→ **STATED PROBLEM 1**:
Answer these questions from the load forecasting extract:
(a) What was the smallest forecasting MAPE, and how many clusters produced it?
(b) What are the training and prediction periods in Example 2?
(c) What average MAPE did the proposed model obtain with the supplemental input feature?
→ **STATED PROBLEM 2**: Translate this sentence from the load forecasting extract into Spanish: "The most significant forecasting errors often occur at the peak points of the forecast load curve."

[Start EXTRACT]

MAPE can also be used to determine the ideal number of clusters. Comparison results (see Table 2) show that the proposed model with 9 clusters outperformed all the other cluster numbers with the smallest forecasting MAPE of 0.97%. That is, the proposed Xgboost-k-means method can effectively merge SDs into one cluster. Consequently, we define k = 9 as a priori knowledge in the proposed SD-EMD-LSTM model to select SD for the subsequent load forecasting.
Example 2: This example includes two cases. Case 1 verifies the clustering effect of the proposed SD selection method, and the simple k-means algorithm is used to the SD selection for comparison with the proposed Xgboost-k-means model. Case 2 demonstrates the importance of using the supplemental feature, namely, day-ahead peak load. The training period in this example is from 2003 to 2015, and the prediction period is 2016.
Case 1: EMD-LSTM is combined with the proposed SD selection method and simple k-means algorithm respectively to verify its performance. In the one-day ahead load forecasting as shown in Figure 12, Xgboost-k-means hybrid with the EMD-LSTM model fits the raw data better than the simple k-means clustering algorithm. That is, the Xgboost-k-means algorithm could merge SDs into one cluster more effectively, thereby improving the prediction accuracy.
Table 3 also verifies this scenario, which shows that the SD-EMD-LSTM model achieved an improved forecasting performance with a considerably small MAPE, as well as agrees with the conclusion presented in Section 3. The reason lies in that the Xgboost algorithm has considerable ability to access each feature’s weight, the limitation of the dimensionality is generally reduced, and the models are obtained with increasing the forecasting accuracy.
Case 2: The SD-EMD-LSTM model is used with and without the supplemental feature (i.e., day-ahead peak load) to analyze the prediction accuracy on the one-day ahead load forecasting. Further details are shown in Figure 13.
The most significant forecasting errors often occur at the peak points of the forecast load curve. The reason is that the proposed model with the supplemental feature (i.e., day-ahead peak load) can achieve an improved forecasting performance at the peak points.
The hourly mean absolute percentage errors listed in Table 4 indicate that the proposed model with supplemental input feature (i.e., day-ahead peak load) obtained an average MAPE of 1.10%. This value is lower than the 1.44% obtained in the model without the supplemental input feature. Furthermore, SD-EMD-LSTM with supplemental input feature has good prediction accuracy during peak hours (i.e., from 15:00 to 20:00). Therefore, the day-ahead peak load should be the supplemental input feature for load forecasting.
Example 3: This example compares the forecasting value of the proposed SD-EMD-LSTM model to the single LSTM, SD-LSTM, and EMD-LSTM models. The experiments have a forecasting horizon of h = 24 h and h = 168 h. The training period is from 2003 to 2014, and the prediction period is 2015.
Figure 14a,b show the one-day ahead and one-week ahead forecasting results of the single LSTM, SD-LSTM, EMD-LSTM, and proposed SD-EMD-LSTM models, respectively.

[End EXTRACT]
[Start STORED DATA]

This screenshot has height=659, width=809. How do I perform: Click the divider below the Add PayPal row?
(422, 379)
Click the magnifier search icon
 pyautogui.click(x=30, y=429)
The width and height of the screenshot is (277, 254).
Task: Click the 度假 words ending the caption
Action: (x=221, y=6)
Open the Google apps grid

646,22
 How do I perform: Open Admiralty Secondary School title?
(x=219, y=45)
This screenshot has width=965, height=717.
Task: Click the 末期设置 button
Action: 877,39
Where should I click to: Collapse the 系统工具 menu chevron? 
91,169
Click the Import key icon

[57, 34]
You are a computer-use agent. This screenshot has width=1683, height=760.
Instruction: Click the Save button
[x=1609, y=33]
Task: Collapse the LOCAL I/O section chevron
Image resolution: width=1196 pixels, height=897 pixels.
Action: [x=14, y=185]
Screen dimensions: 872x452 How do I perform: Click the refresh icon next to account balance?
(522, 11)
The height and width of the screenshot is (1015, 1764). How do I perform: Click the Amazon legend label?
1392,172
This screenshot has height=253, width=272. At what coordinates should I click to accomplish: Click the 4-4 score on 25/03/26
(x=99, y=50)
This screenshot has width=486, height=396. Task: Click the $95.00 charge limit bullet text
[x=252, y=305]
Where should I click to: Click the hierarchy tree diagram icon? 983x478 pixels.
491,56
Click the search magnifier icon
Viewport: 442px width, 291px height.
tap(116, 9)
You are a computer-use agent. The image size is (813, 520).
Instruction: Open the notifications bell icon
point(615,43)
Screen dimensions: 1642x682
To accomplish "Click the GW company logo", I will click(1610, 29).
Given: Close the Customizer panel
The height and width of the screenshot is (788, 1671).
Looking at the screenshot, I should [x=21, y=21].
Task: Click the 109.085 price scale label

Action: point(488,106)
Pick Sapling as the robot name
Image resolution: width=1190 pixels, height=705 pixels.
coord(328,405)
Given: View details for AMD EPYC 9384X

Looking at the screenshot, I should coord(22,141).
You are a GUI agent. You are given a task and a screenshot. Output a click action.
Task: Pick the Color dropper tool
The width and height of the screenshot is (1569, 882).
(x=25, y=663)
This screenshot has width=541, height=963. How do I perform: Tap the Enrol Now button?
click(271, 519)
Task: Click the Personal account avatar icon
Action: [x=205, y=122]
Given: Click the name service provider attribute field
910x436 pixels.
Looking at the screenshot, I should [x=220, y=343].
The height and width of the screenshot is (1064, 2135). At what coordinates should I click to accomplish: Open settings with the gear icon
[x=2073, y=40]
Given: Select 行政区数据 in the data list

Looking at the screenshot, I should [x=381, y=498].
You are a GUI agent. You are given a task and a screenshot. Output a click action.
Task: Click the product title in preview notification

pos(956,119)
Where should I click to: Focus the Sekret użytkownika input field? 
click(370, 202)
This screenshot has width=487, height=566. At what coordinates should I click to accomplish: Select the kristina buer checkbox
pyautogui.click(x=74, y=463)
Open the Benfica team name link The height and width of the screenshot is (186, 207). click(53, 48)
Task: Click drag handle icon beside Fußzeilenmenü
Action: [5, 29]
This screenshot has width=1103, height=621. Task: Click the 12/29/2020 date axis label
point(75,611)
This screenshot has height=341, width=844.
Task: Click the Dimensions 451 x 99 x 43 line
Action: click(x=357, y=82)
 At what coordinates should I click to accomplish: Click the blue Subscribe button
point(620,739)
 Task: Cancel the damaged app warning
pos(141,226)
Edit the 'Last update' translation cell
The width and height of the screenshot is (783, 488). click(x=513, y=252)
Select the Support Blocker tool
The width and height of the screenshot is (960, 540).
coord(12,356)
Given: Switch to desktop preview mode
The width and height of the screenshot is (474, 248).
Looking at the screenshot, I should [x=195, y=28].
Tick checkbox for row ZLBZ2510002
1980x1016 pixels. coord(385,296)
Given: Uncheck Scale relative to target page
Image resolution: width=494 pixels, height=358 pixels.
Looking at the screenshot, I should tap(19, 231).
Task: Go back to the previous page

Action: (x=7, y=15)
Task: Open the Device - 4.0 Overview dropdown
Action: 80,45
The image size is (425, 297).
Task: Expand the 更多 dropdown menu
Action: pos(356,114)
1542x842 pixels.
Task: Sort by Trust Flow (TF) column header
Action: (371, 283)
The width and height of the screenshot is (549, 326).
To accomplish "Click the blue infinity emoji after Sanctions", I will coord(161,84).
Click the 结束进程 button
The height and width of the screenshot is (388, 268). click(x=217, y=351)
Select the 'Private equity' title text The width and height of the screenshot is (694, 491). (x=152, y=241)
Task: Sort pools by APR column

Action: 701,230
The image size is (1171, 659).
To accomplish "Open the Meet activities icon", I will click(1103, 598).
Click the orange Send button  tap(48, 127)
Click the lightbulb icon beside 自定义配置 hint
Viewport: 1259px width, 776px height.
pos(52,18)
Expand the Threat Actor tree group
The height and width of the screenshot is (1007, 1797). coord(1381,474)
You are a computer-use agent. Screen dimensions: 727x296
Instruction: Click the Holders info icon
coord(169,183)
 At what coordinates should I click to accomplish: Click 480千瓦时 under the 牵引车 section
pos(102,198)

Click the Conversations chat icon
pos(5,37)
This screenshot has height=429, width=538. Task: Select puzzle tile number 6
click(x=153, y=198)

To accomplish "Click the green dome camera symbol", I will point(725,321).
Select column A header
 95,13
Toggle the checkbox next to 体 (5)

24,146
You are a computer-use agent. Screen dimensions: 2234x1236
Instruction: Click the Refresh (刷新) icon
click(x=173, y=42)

[End STORED DATA]

→ **FINAL RESULT 1**:
(a) 0.97%, with 9 clusters.
(b) The training period is 2003 to 2015, and the prediction period is 2016.
(c) 1.10%.

→ **FINAL RESULT 2**: Los errores de pronóstico más significativos suelen producirse en los puntos máximos de la curva de carga pronosticada.